You have 50 yards of fencing to enclose a rectangular region. Find the dimensions of the rectangle that maximize the enclosed area. What is the maximum area?
Try a square.
Ms. Sue,
i got 12.5 by 12.5. thus giving me a square foot of 156.25.
is this what you got for your answer?
Yes.
no answer
To find the dimensions of the rectangle that maximize the enclosed area, you need to use the provided information about the amount of fencing available.
Let's call the length of the rectangle L and the width W. The formula for the perimeter of a rectangle is P = 2L + 2W, but we are given that the perimeter is 50 yards, so:
2L + 2W = 50
Simplifying the equation, we have:
L + W = 25
Now, we want to maximize the area, which is given by the formula A = LW.
To solve for L or W, we can use the equation L = 25 - W (from the simplified perimeter equation) and substitute it into the area equation:
A = (25 - W)W
Expanding the equation:
A = 25W - W^2
To find the maximum area, we can take the derivative of the area function with respect to W and set it equal to zero:
(25W - W^2)' = 25 - 2W = 0
Solving for W:
25 = 2W
W = 12.5
Plugging this value back into the equation for L:
L = 25 - W = 12.5
So, the dimensions of the rectangle that maximize the enclosed area are length = 12.5 yards and width = 12.5 yards.
To find the maximum area, substitute the values of L and W into the area equation:
A = LW = 12.5 * 12.5 = 156.25 square yards.
Therefore, the maximum area of the enclosed region is 156.25 square yards.

[TASKS TO CARRY OUT]
• A. In the fencing thread above, rewrite the paragraph beginning "Let's call the length" more briefly, keeping its main facts.
• B. Reproduce word for word the part of the fencing thread from "You have 50" up to and including "for your answer?".
• C. According to the worked solution in the fencing thread, what is the maximum area of the enclosed region?

[THE DATA]

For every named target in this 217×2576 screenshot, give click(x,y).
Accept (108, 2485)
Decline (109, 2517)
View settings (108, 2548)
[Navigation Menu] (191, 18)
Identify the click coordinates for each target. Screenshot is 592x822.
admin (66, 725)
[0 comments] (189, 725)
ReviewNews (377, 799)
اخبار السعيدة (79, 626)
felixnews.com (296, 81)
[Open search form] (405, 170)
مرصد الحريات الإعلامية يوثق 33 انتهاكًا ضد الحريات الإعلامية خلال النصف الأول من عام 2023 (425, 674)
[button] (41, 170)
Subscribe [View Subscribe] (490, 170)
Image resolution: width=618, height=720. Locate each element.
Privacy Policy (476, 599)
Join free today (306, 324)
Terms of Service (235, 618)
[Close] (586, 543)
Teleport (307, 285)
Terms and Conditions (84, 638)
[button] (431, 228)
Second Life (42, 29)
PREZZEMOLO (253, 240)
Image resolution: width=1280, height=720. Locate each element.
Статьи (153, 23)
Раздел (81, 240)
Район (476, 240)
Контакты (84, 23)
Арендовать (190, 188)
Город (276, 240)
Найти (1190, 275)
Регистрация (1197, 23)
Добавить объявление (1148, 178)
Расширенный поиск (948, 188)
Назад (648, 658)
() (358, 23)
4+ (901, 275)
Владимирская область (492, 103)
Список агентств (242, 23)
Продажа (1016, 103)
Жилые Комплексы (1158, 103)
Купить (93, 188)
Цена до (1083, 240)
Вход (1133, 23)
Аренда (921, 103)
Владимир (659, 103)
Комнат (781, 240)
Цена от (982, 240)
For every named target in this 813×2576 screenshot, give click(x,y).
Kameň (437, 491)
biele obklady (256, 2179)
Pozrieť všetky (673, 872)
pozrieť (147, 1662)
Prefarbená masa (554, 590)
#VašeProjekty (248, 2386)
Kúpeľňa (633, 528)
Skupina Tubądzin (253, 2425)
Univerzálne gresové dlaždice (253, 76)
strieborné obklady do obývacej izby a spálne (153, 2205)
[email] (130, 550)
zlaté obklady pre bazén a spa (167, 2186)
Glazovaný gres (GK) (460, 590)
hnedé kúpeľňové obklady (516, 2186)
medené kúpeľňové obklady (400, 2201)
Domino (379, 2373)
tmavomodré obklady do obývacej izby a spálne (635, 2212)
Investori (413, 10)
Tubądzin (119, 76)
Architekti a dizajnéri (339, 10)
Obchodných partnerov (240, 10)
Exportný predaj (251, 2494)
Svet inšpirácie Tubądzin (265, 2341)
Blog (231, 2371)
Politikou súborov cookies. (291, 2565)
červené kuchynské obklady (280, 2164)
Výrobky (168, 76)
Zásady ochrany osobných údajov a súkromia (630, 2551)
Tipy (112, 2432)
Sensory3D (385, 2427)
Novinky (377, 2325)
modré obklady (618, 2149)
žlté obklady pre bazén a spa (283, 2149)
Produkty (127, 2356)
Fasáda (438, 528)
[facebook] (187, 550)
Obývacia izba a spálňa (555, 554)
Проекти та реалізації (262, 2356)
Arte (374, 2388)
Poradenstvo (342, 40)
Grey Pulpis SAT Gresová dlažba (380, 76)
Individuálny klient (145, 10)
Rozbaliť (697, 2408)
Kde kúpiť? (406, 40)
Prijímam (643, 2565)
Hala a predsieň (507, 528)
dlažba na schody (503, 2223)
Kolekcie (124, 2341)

[RESPONSES TO THE EXERCISE]
• A. The length is L and the width is W. A rectangle's perimeter is P = 2L + 2W, and here the perimeter is given as 50 yards.

• B.
You have 50 yards of fencing to enclose a rectangular region. Find the dimensions of the rectangle that maximize the enclosed area. What is the maximum area?
Try a square.
Ms. Sue,
i got 12.5 by 12.5. thus giving me a square foot of 156.25.
is this what you got for your answer?

• C. 156.25 square yards.